**WRITTEN REQUEST A**
In the Kafka cost allocation text, what total must kafka_cku_usage_ratio and kafka_cku_shared_ratio add up to?

**DOCUMENT EXTRACT**
See How Costs Work for the complete allocation model including the fallback chain and composite CKU allocation.
Allocator params¶
Override default allocation ratios for Kafka CKU costs:
allocator_params:
kafka_cku_usage_ratio: 0.70 # fraction allocated by bytes (default 0.70)
kafka_cku_shared_ratio: 0.30 # fraction allocated evenly (default 0.30)
kafka_cku_usage_ratio + kafka_cku_shared_ratio must sum to 1.0 (tolerance: 0.0001). Startup fails if they don't.
How to think about the ratio
The usage portion is allocated proportionally to bytes_in + bytes_out per
principal. The shared portion is split evenly across all active identities.
- High usage ratio (0.90/0.10): Heavy producers/consumers pay proportionally more. Good when your cluster is right-sized and traffic volume drives cost.
- Balanced (0.70/0.30): Default. Acknowledges that the cluster has a base cost regardless of traffic.
- High shared ratio (0.50/0.50): Spreads cost more evenly. Good when the cluster is over-provisioned and most cost is fixed overhead.
If metrics are unavailable for a billing window, the usage portion falls back to even-split anyway — so at 1.0/0.0, you effectively get even-split when Telemetry API data is missing. See How Costs Work for a worked example.
Emitters¶
emitters:
- type: csv
aggregation: daily # rows aggregated to daily before writing
params:
output_dir: /data/csv
filename_template: "{tenant_id}_{date}.csv"
aggregation options: null (as-is), hourly, daily, monthly.

**RECORDS SUPPLIED**
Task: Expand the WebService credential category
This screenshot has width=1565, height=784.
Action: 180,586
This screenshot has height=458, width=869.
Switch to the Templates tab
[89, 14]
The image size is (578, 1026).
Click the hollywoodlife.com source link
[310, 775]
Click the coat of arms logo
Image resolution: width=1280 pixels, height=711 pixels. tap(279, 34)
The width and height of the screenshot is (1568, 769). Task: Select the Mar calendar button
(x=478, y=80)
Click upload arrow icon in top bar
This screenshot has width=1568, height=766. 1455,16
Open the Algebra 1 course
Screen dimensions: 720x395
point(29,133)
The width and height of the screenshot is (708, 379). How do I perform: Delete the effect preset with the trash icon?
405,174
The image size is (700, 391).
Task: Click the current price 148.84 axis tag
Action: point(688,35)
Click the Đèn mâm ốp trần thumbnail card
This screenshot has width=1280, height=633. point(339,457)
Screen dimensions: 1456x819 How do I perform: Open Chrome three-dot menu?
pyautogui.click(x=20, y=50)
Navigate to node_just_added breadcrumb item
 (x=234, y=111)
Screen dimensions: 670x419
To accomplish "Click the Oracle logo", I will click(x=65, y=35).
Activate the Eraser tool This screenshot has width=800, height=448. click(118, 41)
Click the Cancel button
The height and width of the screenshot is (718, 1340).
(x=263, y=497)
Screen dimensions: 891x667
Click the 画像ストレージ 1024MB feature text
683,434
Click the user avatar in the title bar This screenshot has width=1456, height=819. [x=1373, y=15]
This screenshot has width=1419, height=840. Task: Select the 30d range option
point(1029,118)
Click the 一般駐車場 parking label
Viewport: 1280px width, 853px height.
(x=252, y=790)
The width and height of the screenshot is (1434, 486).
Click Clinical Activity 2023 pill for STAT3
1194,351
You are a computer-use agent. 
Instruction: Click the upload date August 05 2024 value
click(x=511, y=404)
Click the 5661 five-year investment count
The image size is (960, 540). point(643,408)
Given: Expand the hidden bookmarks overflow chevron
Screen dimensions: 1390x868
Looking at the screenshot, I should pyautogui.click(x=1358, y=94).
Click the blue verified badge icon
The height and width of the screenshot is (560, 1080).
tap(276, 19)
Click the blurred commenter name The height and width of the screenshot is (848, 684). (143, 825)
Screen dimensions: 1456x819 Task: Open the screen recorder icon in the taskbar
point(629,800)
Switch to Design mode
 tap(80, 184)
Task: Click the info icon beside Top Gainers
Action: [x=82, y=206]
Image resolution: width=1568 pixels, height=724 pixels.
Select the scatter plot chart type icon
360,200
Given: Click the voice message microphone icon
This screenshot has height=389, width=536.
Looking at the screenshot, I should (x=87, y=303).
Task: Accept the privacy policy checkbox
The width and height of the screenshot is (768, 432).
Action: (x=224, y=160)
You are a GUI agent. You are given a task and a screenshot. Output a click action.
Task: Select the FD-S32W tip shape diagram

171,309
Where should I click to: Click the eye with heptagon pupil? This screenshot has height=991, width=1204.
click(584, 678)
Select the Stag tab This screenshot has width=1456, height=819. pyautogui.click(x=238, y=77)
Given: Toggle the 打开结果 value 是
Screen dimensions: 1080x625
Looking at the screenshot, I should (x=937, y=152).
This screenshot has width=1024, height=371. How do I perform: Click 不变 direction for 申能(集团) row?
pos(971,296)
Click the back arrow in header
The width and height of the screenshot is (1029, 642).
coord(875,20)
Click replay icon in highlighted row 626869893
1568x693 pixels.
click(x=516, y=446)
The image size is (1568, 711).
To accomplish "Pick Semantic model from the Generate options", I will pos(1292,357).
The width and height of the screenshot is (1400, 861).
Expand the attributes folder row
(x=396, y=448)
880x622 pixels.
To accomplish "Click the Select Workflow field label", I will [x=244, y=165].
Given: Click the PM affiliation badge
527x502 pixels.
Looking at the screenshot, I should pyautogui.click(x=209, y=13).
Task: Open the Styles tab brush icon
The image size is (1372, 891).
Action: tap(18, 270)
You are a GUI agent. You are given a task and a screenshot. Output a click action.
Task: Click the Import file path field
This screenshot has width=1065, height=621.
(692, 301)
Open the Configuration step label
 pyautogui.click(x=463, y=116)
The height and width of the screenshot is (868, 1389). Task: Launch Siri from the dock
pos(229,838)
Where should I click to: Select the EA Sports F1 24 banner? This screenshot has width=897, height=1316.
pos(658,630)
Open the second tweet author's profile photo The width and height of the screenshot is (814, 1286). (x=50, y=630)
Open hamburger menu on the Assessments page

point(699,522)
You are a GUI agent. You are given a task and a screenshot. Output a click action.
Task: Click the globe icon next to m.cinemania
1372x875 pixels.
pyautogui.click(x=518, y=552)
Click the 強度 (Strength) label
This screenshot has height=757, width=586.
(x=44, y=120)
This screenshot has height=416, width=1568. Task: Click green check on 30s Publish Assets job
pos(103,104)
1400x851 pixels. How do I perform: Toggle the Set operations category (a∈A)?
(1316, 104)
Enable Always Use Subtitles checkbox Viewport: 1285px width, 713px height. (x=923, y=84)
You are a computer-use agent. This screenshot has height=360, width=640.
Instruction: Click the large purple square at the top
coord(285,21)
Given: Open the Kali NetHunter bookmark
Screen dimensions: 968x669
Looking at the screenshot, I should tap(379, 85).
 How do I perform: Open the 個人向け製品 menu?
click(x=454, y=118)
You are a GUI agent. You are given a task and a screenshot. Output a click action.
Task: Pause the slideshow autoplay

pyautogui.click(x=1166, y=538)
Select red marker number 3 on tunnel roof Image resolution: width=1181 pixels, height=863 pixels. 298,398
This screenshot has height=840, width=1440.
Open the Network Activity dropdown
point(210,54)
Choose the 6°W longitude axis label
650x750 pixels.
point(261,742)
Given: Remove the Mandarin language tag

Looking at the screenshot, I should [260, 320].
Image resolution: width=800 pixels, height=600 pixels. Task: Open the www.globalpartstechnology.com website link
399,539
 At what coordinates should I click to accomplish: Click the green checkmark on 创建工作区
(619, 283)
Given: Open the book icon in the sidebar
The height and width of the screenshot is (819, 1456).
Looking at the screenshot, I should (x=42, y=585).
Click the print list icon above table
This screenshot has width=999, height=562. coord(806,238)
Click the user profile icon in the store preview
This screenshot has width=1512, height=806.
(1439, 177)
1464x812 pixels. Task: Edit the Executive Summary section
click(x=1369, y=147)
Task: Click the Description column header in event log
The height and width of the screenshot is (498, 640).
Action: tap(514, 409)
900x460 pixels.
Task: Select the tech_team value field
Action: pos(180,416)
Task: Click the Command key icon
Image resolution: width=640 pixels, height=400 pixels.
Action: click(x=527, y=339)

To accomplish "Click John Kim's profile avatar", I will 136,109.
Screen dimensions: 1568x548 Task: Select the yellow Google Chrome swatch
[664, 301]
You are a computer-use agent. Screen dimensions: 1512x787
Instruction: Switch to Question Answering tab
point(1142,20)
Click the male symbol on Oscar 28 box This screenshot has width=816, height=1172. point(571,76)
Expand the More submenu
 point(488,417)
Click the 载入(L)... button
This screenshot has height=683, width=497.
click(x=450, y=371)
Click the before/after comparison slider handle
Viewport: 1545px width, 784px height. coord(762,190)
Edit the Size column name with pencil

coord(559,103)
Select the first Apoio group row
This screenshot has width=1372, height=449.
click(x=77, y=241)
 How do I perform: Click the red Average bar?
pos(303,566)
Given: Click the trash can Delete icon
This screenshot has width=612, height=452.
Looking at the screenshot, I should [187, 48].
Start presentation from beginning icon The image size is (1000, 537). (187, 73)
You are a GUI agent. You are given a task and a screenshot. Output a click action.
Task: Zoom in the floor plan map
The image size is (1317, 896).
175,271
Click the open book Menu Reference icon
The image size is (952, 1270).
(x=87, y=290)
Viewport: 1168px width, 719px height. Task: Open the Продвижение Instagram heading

**WRITTEN REQUEST B**
Within the entries, take the lines starting at the line containing "The width and height of the screenshot is (1434, 486)." and ending at the line containing "tap(276, 19)". Swap "chevron" for "arrow" and reproduce only those lines, leaving everything else unchanged.

**EXPECTED ANSWER A**
They must sum to 1.0, within a tolerance of 0.0001.

**EXPECTED ANSWER B**
The width and height of the screenshot is (1434, 486).
Click Clinical Activity 2023 pill for STAT3
1194,351
You are a computer-use agent. 
Instruction: Click the upload date August 05 2024 value
click(x=511, y=404)
Click the 5661 five-year investment count
The image size is (960, 540). point(643,408)
Given: Expand the hidden bookmarks overflow arrow
Screen dimensions: 1390x868
Looking at the screenshot, I should pyautogui.click(x=1358, y=94).
Click the blue verified badge icon
The height and width of the screenshot is (560, 1080).
tap(276, 19)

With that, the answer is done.